Data shown:

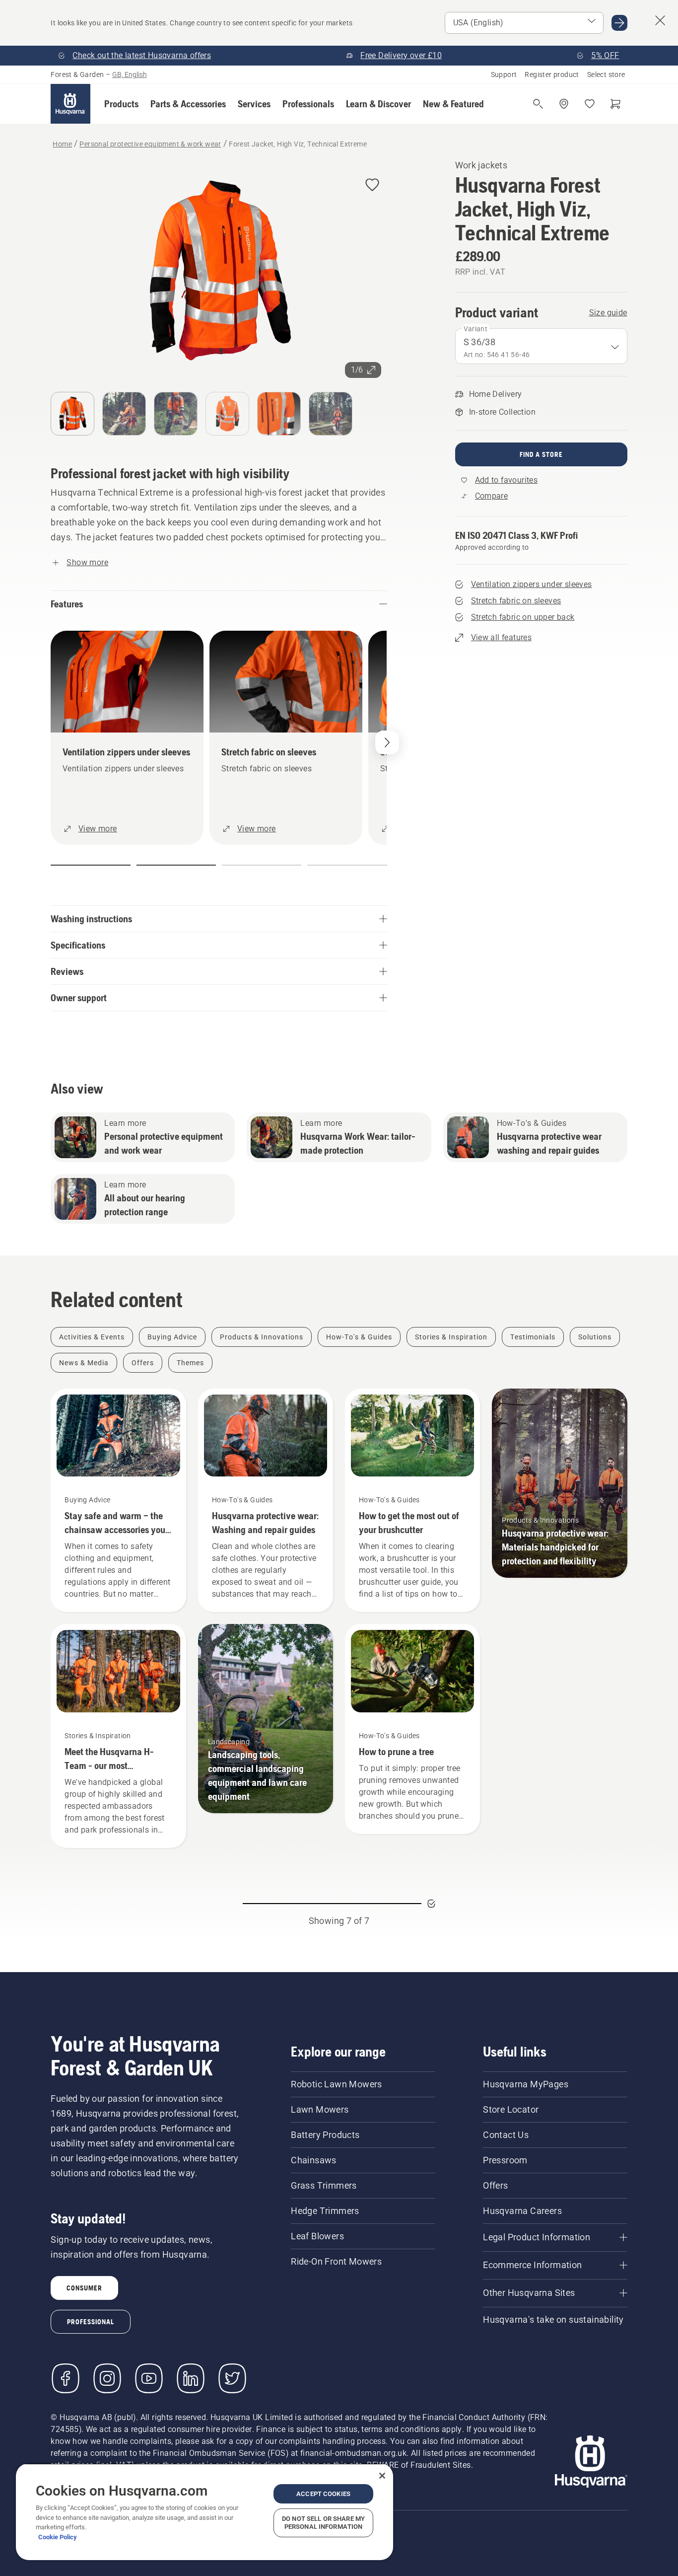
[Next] (387, 742)
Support (504, 74)
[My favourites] (590, 104)
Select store (606, 74)
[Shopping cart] (615, 104)
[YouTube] (149, 2378)
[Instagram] (107, 2378)
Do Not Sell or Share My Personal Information (323, 2522)
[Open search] (538, 104)
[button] (121, 104)
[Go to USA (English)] (619, 23)
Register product (552, 74)
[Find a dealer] (564, 104)
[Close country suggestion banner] (660, 20)
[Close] (382, 2476)
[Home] (70, 104)
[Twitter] (232, 2378)
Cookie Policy (57, 2537)
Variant (476, 329)
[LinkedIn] (190, 2378)
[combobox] (541, 346)
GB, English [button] (129, 74)
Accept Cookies (323, 2494)
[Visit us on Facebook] (65, 2378)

Assignment: Return the material word for word, images omitted.

Expected answer:
[Next] (387, 742)
Support (504, 74)
[My favourites] (590, 104)
Select store (606, 74)
[Shopping cart] (615, 104)
[YouTube] (149, 2378)
[Instagram] (107, 2378)
Do Not Sell or Share My Personal Information (323, 2522)
[Open search] (538, 104)
[button] (121, 104)
[Go to USA (English)] (619, 23)
Register product (552, 74)
[Find a dealer] (564, 104)
[Close country suggestion banner] (660, 20)
[Close] (382, 2476)
[Home] (70, 104)
[Twitter] (232, 2378)
Cookie Policy (57, 2537)
Variant (476, 329)
[LinkedIn] (190, 2378)
[combobox] (541, 346)
GB, English [button] (129, 74)
Accept Cookies (323, 2494)
[Visit us on Facebook] (65, 2378)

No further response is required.